— EXTRAIT FOURNI —

# [FGO] forums.gentoo.org quitte le Web

## geekounet

Quel est le problème ? Pourquoi est-ce nécessaire ?

En tant qu'élément du centre de données OSL, forums.gentoo.org dépend de leurs serveurs de base de données, qui ont déjà été mis à jour vers MySQL v5. Nous devons donc suivre et passer forums.gentoo.org à la version 5.

Qu'est ce qui sera fait ?

La base de données va être coupée et sauvegardée. Après quelques derniers contrôles d'intégrité, les procédures de migration vers le nouveau format seront exécutées. Si rien d'imprévu n'arrive, le passage au support complet de l'UTF-8 sera la dernière étape.

Afin que ces opérations soient effectuées dans les plus brefs délais, les administrateurs du forum ont décidé qu'il serait fermé pendant l'opération.

Quand cela se passera-t-il ?

L'opération devrait commencer le 08 septembre 2007 et durer environ 48h. La progression réelle sera régulièrement mise à jour et affichée sur cette page.

Et si cela se passe mal ?

Les administrateurs ont fait de nombreux essais préliminaires pour éliminer les éventuels soucis. La plupart d'entre eux sont résolus, d'autres ont encore besoin d'un peu de travail avant que l'opération commence. Il est cependant possible que certains (peu nombreux) messages soient mal convertis ou que des noms d'utilisateur avec des caractères spéciaux ne puissent plus se connecter. Dans ce dernier cas, veuillez envoyer un message à forum-mods@gentoo.org et les cas seront traités un par un. Soyez conscients qu'un changement du nom d'utilisateur pourrait être nécessaire.

Informations supplémentaires

Pour plus de questions avant ou après la migration, merci de consulter ce fil de discussion dans le sous-forum Gentoo Forums Feedback. Étant donné qu'il ne sera pas disponible pendant la migration, veuillez consulter la page de progression pendant cette période, ou n'hésitez pas à vous connecter sur irc.freenode.net et rejoindre le salon #gentoo-forums.

PS: merci à kopp pour la traduction  :Wink: Last edited by geekounet on Wed Sep 12, 2007 7:52 pm; edited 2 times in total

----------

## kwenspc

48h sans ce forum, snifff ça va être dur.

— CONSIGNE —
Rédigez la suite du fil de discussion sur la migration de forums.gentoo.org vers MySQL 5, en reprenant après le dernier message affiché.

— EXTRAIT SOURCE —
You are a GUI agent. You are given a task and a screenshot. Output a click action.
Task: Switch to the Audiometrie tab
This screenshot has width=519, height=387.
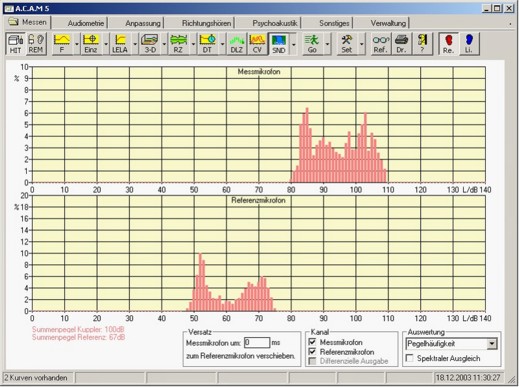[x=86, y=23]
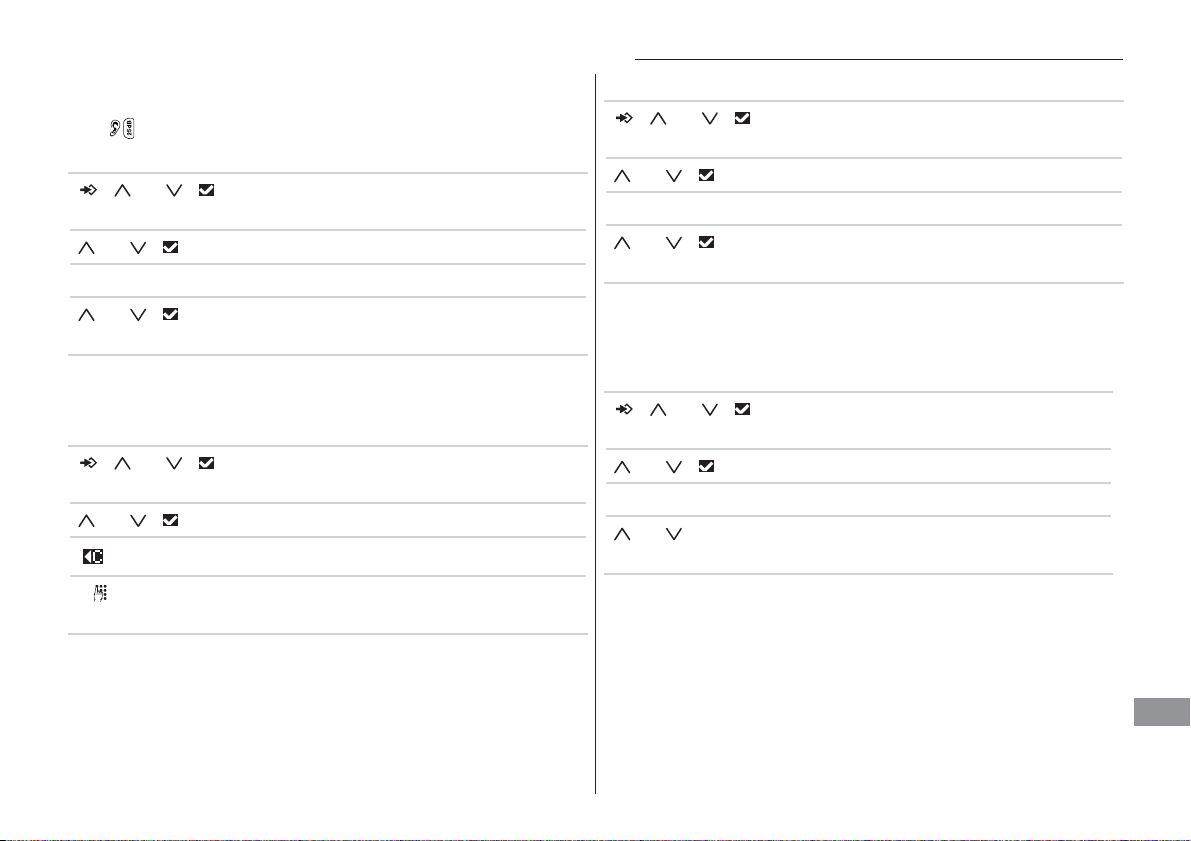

— RÉSULTAT ATTENDU —
Bon courage aux admins!

----------

## kopp

https://forums.gentoo.org/viewtopic-t-578782.html

Il y a une petite occupation sur comment s'occuper pendant ce temps là !

Enfin, heureusement ça n'arrive pas en semaine. Les gens ne seront pas au taf et pourront survivre sans fgo  :Smile: 

----------

## Trevoke

Il y a toujours mon pitit forum  :Wink: 

----------

## kwenspc

 *Trevoke wrote:*   

> Il y a toujours mon pitit forum 

 

ah ouiiiii celui où tu es modo  :Mr. Green: 

----------

## ghoti

 *kwenspc wrote:*   

> ah ouiiiii celui où tu es modo 

 

Site Admin, mon ami, Site Admin !   :Cool: 

Mais c'est vrai que cette migration va probablement lui amener du monde !  :Wink: 

----------

## anigel

Diable que je suis content de ne plus être à ta place geekounet ^^.

----------

## titoucha

Ho rage, ho désespoir pas de forum pendant 48h, mais c'est une catastrophe.   :Wink: 

----------

## mornik

Ouf ils ont choisis le bon moment : je serais tout juste arrivé à dublin pour une petite semaine de vacances  :Very Happy: 

Pendant que certains se tapperont de la migration de forum, d'autre se tapperont une p'tite Guinness bien fraîche :p

----------

## xaviermiller

Attention, c'est demain  :Exclamation: 

----------

## VisualStation

 *XavierMiller wrote:*   

> Attention, c'est demain 

 

Youpie il est de retour  :Smile: 

----------

## xaviermiller

yesssssssssssss   :Cool: 

----------

## bivittatus

Haaaaaaaaaaaaaaaaaaaaaaaaaaaa...En voilà une bonne nouvelle!!!  :Laughing: 

----------

## GaMeS

au risque de ne pas être original !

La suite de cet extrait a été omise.